In May 1972 Robert Cizik, executive vice president of Cooper Industries, Inc., was reviewing acquisition candidates for his company’s diversification program. One of the companies, Nicholson File Company, had been approached by Cooper Industries three years earlier but had rejected all overtures. Now, however, Nicholson was in the middle of a takeover fight that might provide Cooper with a chance to gain control.
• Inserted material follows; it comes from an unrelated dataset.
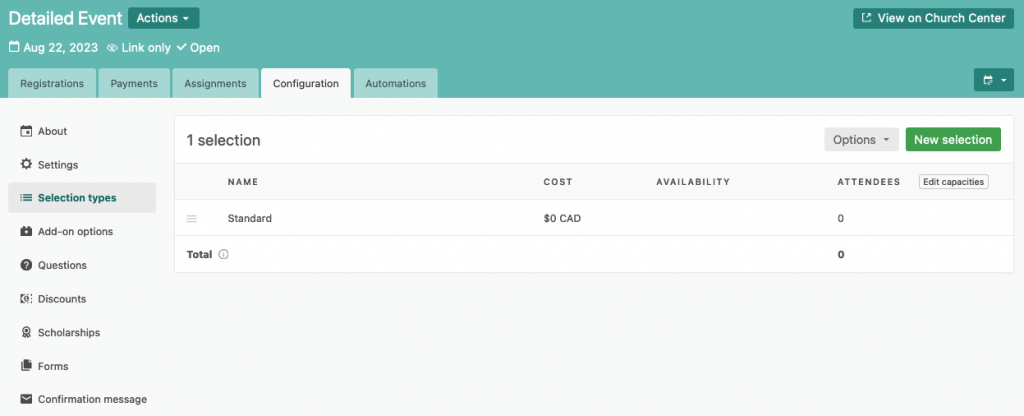
Task: Click the Edit capacities button
Action: click(x=953, y=182)
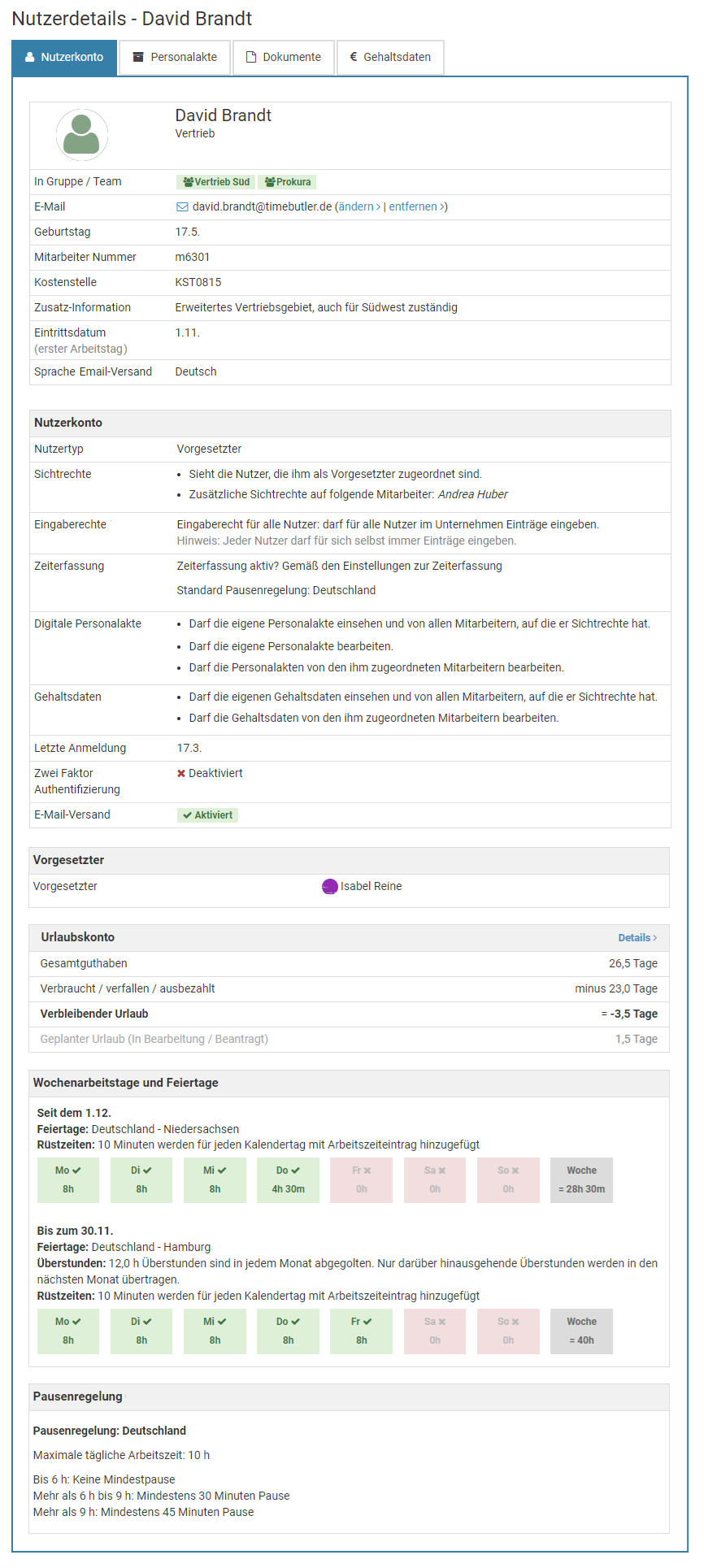
Task: Click the Prokura group badge
Action: [288, 182]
Cooper Industries was organized in 1919 as a manufacturer of heavy machinery and equipment. By the mid-1950s it was a leading producer of engines and massive compressors used to force natural gas through pipelines and oil out of wells. Management was concerned, however, over its heavy dependence on sales to the oil and gas industries and the violent fluctuation of earnings caused by the cyclical nature of heavy machinery and equipment sales. Although the company’s long-term sales and earnings growth had been above average, its cyclical nature had dampened Wall Street’s interest in the stock substantially. (Cooper’s historical operating results and financial condition are summarized in Exhibits 1 and 2.) Initial efforts to lessen the earnings volatility were not successful. Between 1959 and 1966, Cooper acquired (1) a supplier of portable industrial power tools, (2) a manufacturer of small industrial air and process compressors, (3) a maker of small pumps and compressors for oil field applications, and (4) a producer of tire-changing tools for the automotive market. The acquisitions broadened Cooper’s markets but left it still highly sensitive to general economic conditions. In 1966 Cooper began a full review of its acquisition strategy. After several months of study, three criteria were established for all acquisitions. First, the industry should be one in which Cooper could become a major factor. This requirement was in line with management’s goal of...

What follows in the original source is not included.